7. In terms of operating efficiencies:
a) Downbound cars could use regenerative breaking along the say to generate power.
b) Outbound cars could in large part be filled with waste materials (for reprocessing in orbit or being shot into the sun) and their movement upward could be partially aided by other cargoes coming down (like a ballast on an elevator).
c) Having containerized shipping would allow a fast transfer of ship to beanstalk. That's an efficiency that could save you money.
d) If you believe you can build your beanstalks without AG (after construction where that would really help getting them in place), then you can save a lot in construction and you can save a lot in operating costs. This could make your beanstalk very cheap relatively speaking (esp if you imagine a more reasonable cost of higher tech projects).
8. Last point: Beanstalks are nice, but if they break and collapse... you've got a planetary scale disaster.

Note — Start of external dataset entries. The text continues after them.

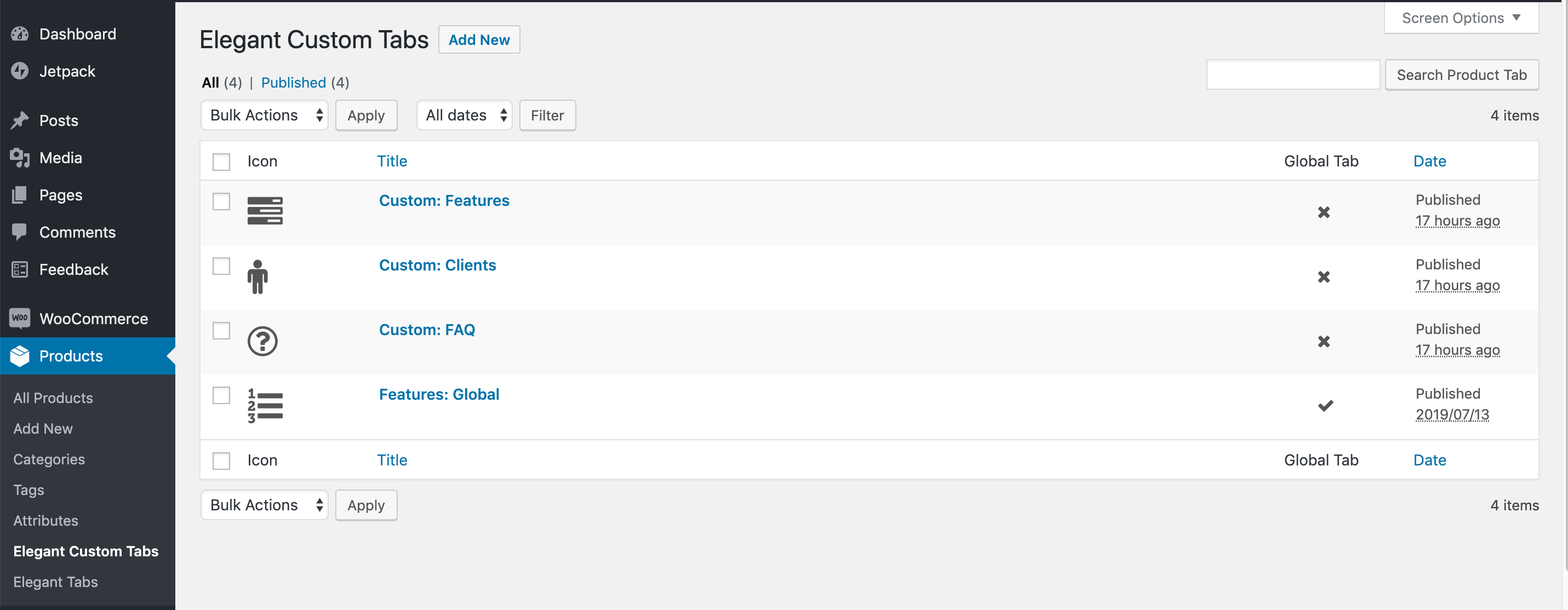The image size is (1568, 610).
Task: Click the Comments speech bubble icon
Action: 20,232
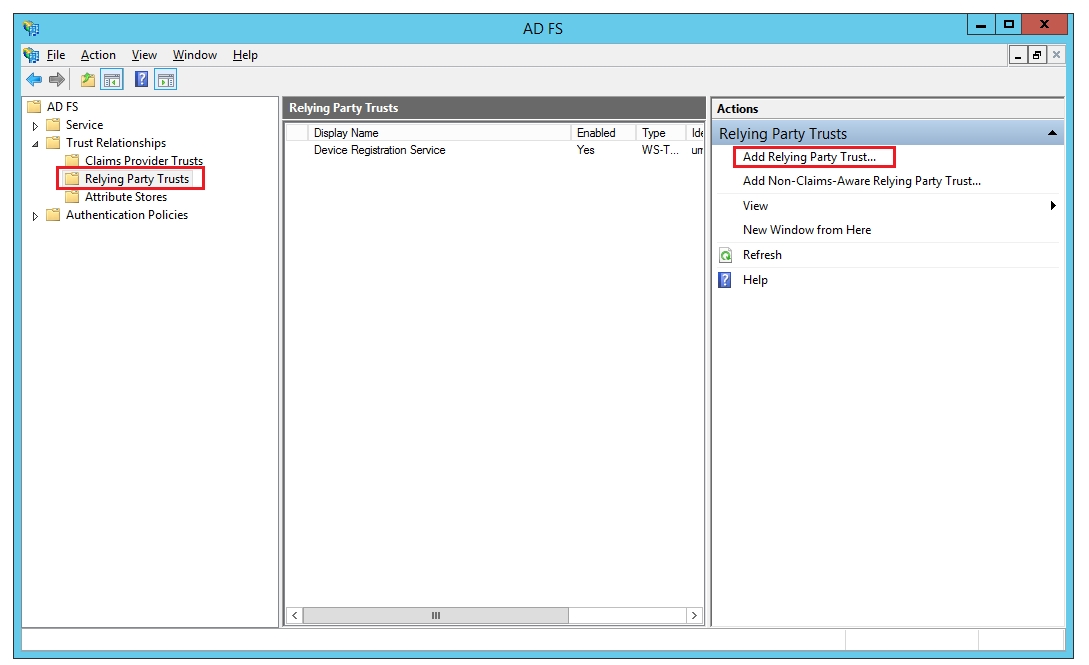This screenshot has width=1089, height=665.
Task: Toggle the Show/Hide Console Tree icon
Action: (112, 80)
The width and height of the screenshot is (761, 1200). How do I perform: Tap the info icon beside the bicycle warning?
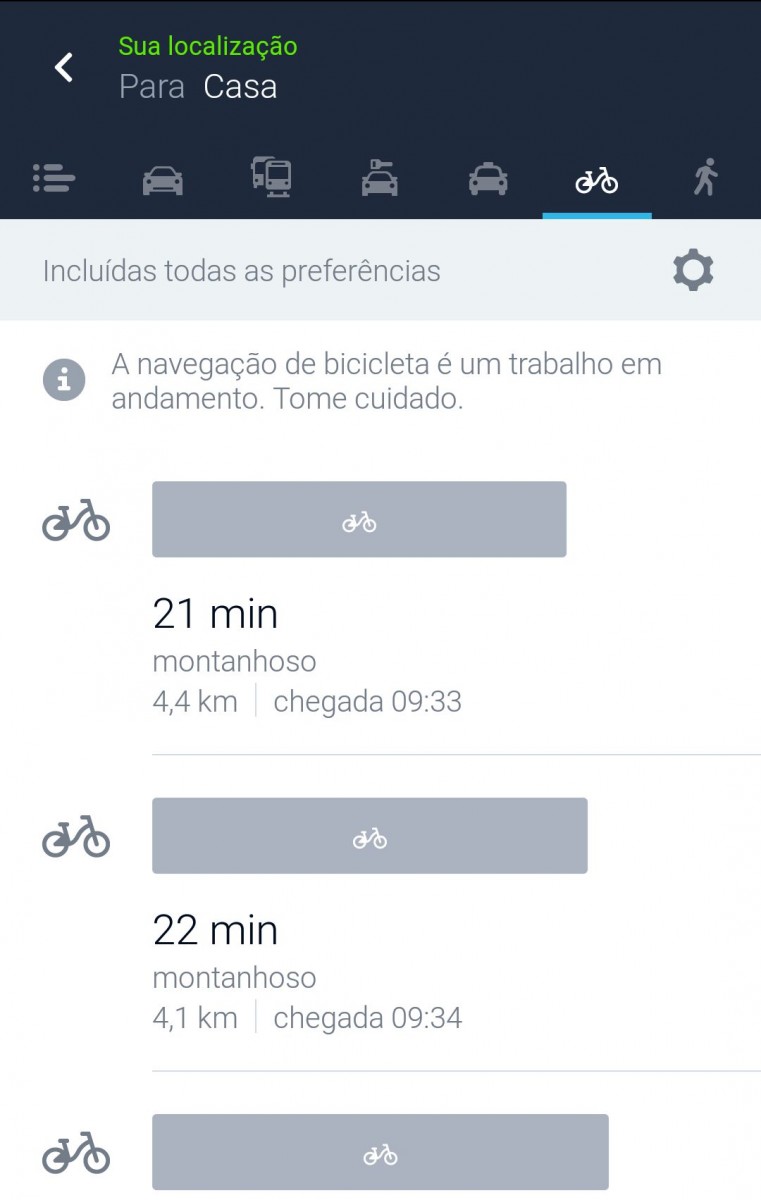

In 2300AD, I think there was one on a colony world that was brought down by the Kafers and it wrapped around the equator doing a lot of damage. If you have beanstalks, I think I would not allow any building within X many kms of the equator to avoid massive death tolls if it eventually fell. Might make it 1000 km each way or at least 500 km each way. In 2300AD, I think they severed the counterbalance rock that helped tension the beanstalk and that spelled the end of the beanstalk. An AG stabilized version (even if the AG only kicked in during emergencies so wasn't an normal operating expense) could avoid a lot of that risk and give time for a repair.